Blue Castle reverie

My Saga
2002-03-30 06:38:38 (UTC)

Angsty nostalgia

I couldn't go to bed on that note. Because that was really
depressed and angsty, and that's not me. I just don't feel
really good. And that happens sometimes. I'm not sure
what's the matter with me right now, but it wasn't a
horrible day or anything... I just feel like I'm missing
out on something, and I'm not even really sure what it is.
Too much time to think, I guess... this is what happens
when you give me free time. But, supposedly, I'm poised on
some huge threshold, the kind you can't slip back through
for a vacation, and I don't feel it at all. Everything is
just the same as it's always been... I spend too much time
wishing I didn't spend too much time worrying about what
people think, and trying to figure out who I am. And maybe
that's just it. My life is not drastically different than
it was when I was 7, most of the changes coming so
gradually that I didn't even notice them... and the few big
ones, well, I didn't exactly cope well. And now I'm about
to graduate from high school. Well, what the fuck is that
actually supposed to mean? And I have no idea. And that
scares me. I don't deal well with change. When we moved
here, I cried for three weeks, and wouldn't call this
house "home" for 3 years. It's not that I like high school
so much; it's vacuous and hypocritical and nothing like the
real world, but it's been my world for 4 years, and despite
the fact that it still has an uncanny way of making me feel
awkward and insignificant, I've also had some great
experiences. And maybe my world hasn't changed, but I
have, and I'm so different than I was 4 years ago, I've
grown up at least a little, and high school can't hold me
anymore, but at the same time, I'm still a little girl, and
I'm so fucking lost. I have no idea how I'm supposed to
deal with this, what I'm supposed to do; it's a really big
change, and I'm not exactly equipped to cope with those.
I'm excited about going to college, I'm finally about to
graduate, and I'm excited. I'm happy. And I'm also
getting incredibly nostalgic, because whatever it is that I
have now, good, bad, or indifferent, I'll never have it
again, and I also feel that there are so many things that
I've missed out on, and I'm not quite sure how they slipped
by, but there are all these things that I didn't do, or
experiences that I've missed, and now I'm wondering what it
is that I've actually done with my life. And what it is
that I'm going to do. I have no idea, at all,
whatsoever... and it's even hard for me to think about,
because it's something out of the realm of my safe little
world, so it's still a hazy, far-off non-entity. And I
know things are going to change, but really and truly, I
can't even begin to fathom how. And it doesn't even really
scare me, because it's so abstract for me. But what I have
now is real, and it really is going away, and that's about
all that's getting through to me at all right now. And
that is making me sad. Next year my friends will be all
over the country, and a lot of them I'll never see again,
and it makes me wonder why I've spent so much time nuturing
relationships, when it all seems kinda futile now.

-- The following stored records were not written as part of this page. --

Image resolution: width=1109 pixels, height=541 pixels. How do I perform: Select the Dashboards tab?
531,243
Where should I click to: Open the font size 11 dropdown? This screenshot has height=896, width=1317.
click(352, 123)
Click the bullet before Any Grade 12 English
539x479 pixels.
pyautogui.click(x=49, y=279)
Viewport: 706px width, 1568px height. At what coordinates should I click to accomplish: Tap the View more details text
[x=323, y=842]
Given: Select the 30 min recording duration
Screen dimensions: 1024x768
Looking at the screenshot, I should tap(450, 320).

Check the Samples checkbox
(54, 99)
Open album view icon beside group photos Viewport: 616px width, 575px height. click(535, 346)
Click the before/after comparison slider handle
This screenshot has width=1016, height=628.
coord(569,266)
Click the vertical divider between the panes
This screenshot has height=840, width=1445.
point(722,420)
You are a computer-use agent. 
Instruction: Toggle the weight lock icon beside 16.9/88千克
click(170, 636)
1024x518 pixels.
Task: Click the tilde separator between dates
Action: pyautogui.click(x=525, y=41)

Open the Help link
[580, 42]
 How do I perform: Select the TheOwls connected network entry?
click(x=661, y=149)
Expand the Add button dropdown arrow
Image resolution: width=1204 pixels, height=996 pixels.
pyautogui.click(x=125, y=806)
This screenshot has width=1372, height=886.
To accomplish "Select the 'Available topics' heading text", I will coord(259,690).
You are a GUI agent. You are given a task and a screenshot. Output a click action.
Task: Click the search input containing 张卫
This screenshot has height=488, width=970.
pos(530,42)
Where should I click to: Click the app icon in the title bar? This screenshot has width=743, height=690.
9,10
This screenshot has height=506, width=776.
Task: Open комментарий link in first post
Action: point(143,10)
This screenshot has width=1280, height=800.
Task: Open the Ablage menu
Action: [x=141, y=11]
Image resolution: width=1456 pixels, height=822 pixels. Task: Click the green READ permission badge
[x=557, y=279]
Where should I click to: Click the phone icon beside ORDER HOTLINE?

I guess I'm just confused. And this really wasn't what i
sat down to write. I guess I just needed to, even though I
went around in a lot of circles, and contradicted myself at
least a dozen times, and jumped from topic to topic
incoherently... it's what I was feeling, or as near as I
can get, and as much as I'm thinking about not posting this
because it's ridiculous and sappy, it's part of who I am,
and what I'm going through right now. I didn't really actually get
into any of the things I brought up, and I rambled a lot, but
whatever this was, maybe it helped, i feel worse, but it's the kind
of worse that leads to feeling a lot better.